Task prompt - Word for word, restate every line from the one with "媒体合作 (615, 907)" through the end of the records below, both included, and add nothing.

(Saved data entries)
..............................

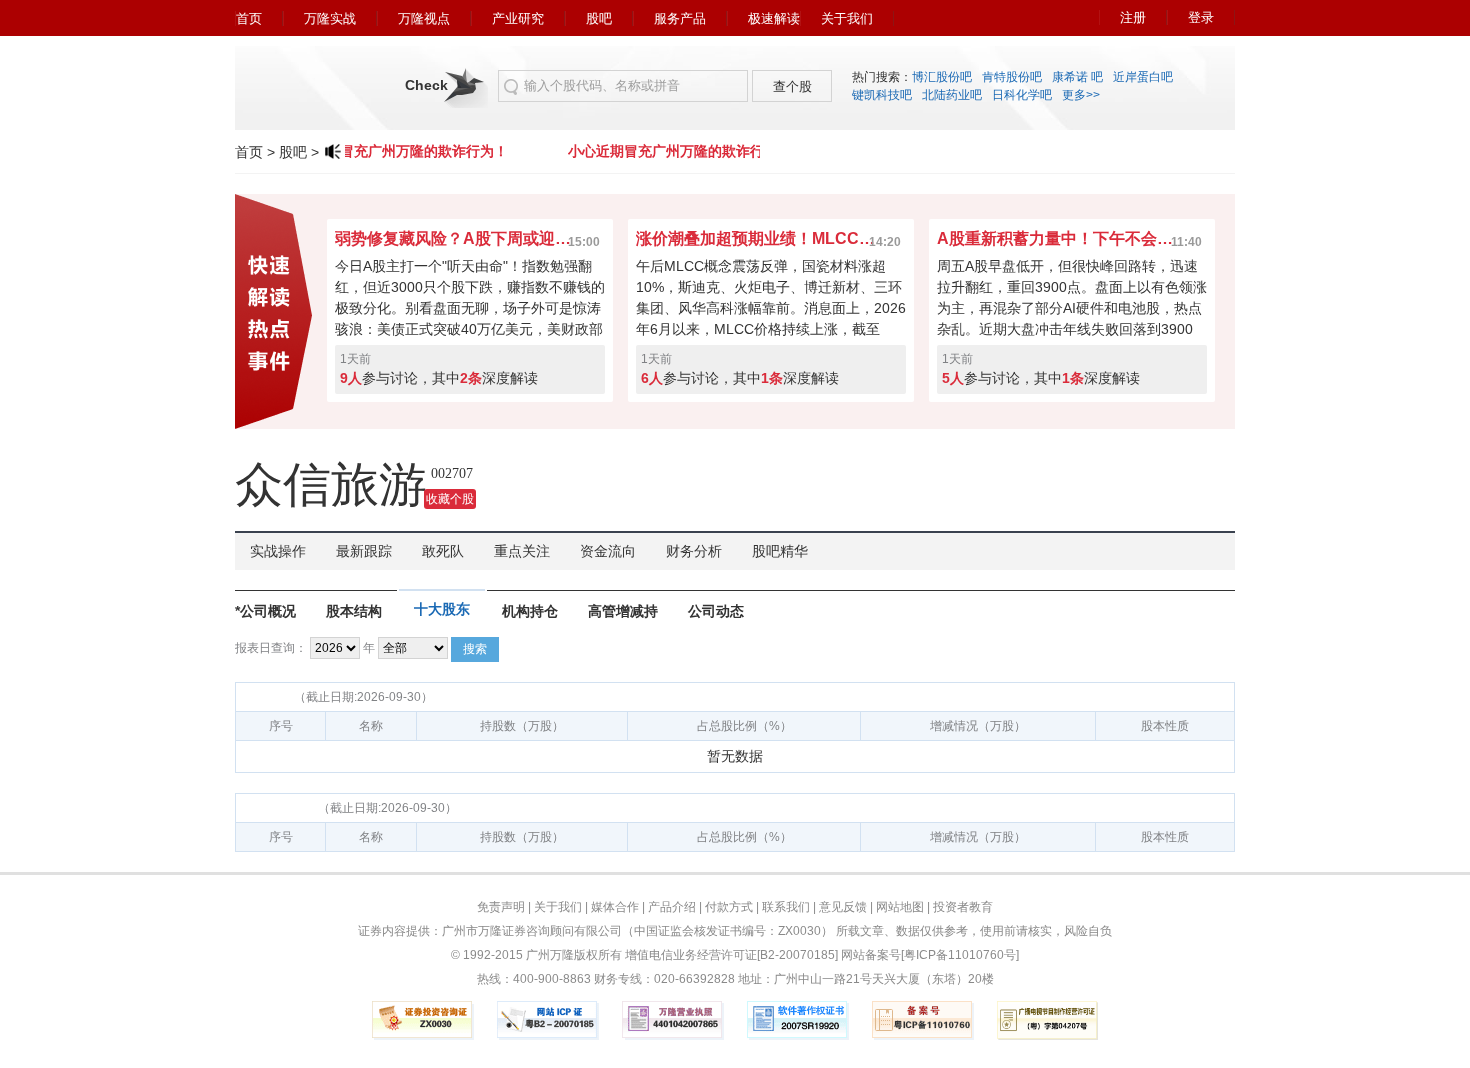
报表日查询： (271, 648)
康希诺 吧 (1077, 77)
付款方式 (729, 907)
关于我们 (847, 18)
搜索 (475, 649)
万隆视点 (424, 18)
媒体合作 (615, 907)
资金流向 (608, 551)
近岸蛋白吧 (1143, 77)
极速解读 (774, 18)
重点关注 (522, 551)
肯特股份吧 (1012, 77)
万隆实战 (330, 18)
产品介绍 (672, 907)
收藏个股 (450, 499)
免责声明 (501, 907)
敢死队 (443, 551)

..............................

Task result -
媒体合作 (615, 907)
资金流向 (608, 551)
近岸蛋白吧 (1143, 77)
极速解读 (774, 18)
重点关注 (522, 551)
肯特股份吧 (1012, 77)
万隆实战 (330, 18)
产品介绍 (672, 907)
收藏个股 (450, 499)
免责声明 (501, 907)
敢死队 (443, 551)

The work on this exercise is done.